**Data for processing**
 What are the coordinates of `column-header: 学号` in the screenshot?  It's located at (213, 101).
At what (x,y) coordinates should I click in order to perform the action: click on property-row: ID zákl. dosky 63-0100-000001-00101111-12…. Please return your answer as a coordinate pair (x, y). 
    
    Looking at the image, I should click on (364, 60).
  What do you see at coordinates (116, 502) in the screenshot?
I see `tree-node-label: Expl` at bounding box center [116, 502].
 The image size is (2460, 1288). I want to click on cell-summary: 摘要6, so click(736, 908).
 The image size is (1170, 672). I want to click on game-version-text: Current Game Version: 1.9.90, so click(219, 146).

**Your task**
Please arrange the records above as a Markdown table with the columns "Row" and "Line", numbering each row and leaving out blank lines.

**Reply to the task**
| Row | Line |
|---|---|
| 1 |  What are the coordinates of `column-header: 学号` in the screenshot?  It's located at (213, 101). |
| 2 | At what (x,y) coordinates should I click in order to perform the action: click on property-row: ID zákl. dosky 63-0100-000001-00101111-12…. Please return your answer as a coordinate pair (x, y).  |
| 3 |     Looking at the image, I should click on (364, 60). |
| 4 |   What do you see at coordinates (116, 502) in the screenshot? |
| 5 | I see `tree-node-label: Expl` at bounding box center [116, 502]. |
| 6 |  The image size is (2460, 1288). I want to click on cell-summary: 摘要6, so click(736, 908). |
| 7 |  The image size is (1170, 672). I want to click on game-version-text: Current Game Version: 1.9.90, so click(219, 146). |